[Saved entries]

------------------------------------

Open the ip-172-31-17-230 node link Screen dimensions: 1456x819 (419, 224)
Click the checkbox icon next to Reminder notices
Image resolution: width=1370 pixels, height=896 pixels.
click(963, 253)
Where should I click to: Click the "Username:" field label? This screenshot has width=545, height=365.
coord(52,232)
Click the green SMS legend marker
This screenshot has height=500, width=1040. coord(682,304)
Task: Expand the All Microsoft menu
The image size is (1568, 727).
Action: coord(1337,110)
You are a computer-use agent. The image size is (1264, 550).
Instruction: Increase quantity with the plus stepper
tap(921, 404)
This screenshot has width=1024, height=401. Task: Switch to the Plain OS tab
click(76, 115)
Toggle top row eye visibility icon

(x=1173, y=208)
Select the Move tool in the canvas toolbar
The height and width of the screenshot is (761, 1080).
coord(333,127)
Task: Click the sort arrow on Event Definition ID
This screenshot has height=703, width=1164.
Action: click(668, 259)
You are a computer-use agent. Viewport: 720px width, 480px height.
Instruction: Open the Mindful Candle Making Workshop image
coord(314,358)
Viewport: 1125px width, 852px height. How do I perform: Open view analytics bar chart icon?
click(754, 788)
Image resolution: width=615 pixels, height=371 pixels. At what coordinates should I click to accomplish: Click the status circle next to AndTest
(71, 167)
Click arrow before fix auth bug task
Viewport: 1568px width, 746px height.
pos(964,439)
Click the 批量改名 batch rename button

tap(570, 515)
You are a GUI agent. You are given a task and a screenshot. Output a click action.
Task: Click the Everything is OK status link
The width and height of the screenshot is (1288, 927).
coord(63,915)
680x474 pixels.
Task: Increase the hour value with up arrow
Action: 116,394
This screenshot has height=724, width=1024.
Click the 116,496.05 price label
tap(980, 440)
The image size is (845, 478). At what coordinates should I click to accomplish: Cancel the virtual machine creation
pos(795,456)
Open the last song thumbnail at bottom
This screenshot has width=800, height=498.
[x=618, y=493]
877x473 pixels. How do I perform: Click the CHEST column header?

------------------------------------

### Task directions
All records above need to be set down again exactly as written.

### Result
Open the ip-172-31-17-230 node link Screen dimensions: 1456x819 (419, 224)
Click the checkbox icon next to Reminder notices
Image resolution: width=1370 pixels, height=896 pixels.
click(963, 253)
Where should I click to: Click the "Username:" field label? This screenshot has width=545, height=365.
coord(52,232)
Click the green SMS legend marker
This screenshot has height=500, width=1040. coord(682,304)
Task: Expand the All Microsoft menu
The image size is (1568, 727).
Action: coord(1337,110)
You are a computer-use agent. The image size is (1264, 550).
Instruction: Increase quantity with the plus stepper
tap(921, 404)
This screenshot has width=1024, height=401. Task: Switch to the Plain OS tab
click(76, 115)
Toggle top row eye visibility icon

(x=1173, y=208)
Select the Move tool in the canvas toolbar
The height and width of the screenshot is (761, 1080).
coord(333,127)
Task: Click the sort arrow on Event Definition ID
This screenshot has height=703, width=1164.
Action: click(668, 259)
You are a computer-use agent. Viewport: 720px width, 480px height.
Instruction: Open the Mindful Candle Making Workshop image
coord(314,358)
Viewport: 1125px width, 852px height. How do I perform: Open view analytics bar chart icon?
click(754, 788)
Image resolution: width=615 pixels, height=371 pixels. At what coordinates should I click to accomplish: Click the status circle next to AndTest
(71, 167)
Click arrow before fix auth bug task
Viewport: 1568px width, 746px height.
pos(964,439)
Click the 批量改名 batch rename button

tap(570, 515)
You are a GUI agent. You are given a task and a screenshot. Output a click action.
Task: Click the Everything is OK status link
The width and height of the screenshot is (1288, 927).
coord(63,915)
680x474 pixels.
Task: Increase the hour value with up arrow
Action: 116,394
This screenshot has height=724, width=1024.
Click the 116,496.05 price label
tap(980, 440)
The image size is (845, 478). At what coordinates should I click to accomplish: Cancel the virtual machine creation
pos(795,456)
Open the last song thumbnail at bottom
This screenshot has width=800, height=498.
[x=618, y=493]
877x473 pixels. How do I perform: Click the CHEST column header?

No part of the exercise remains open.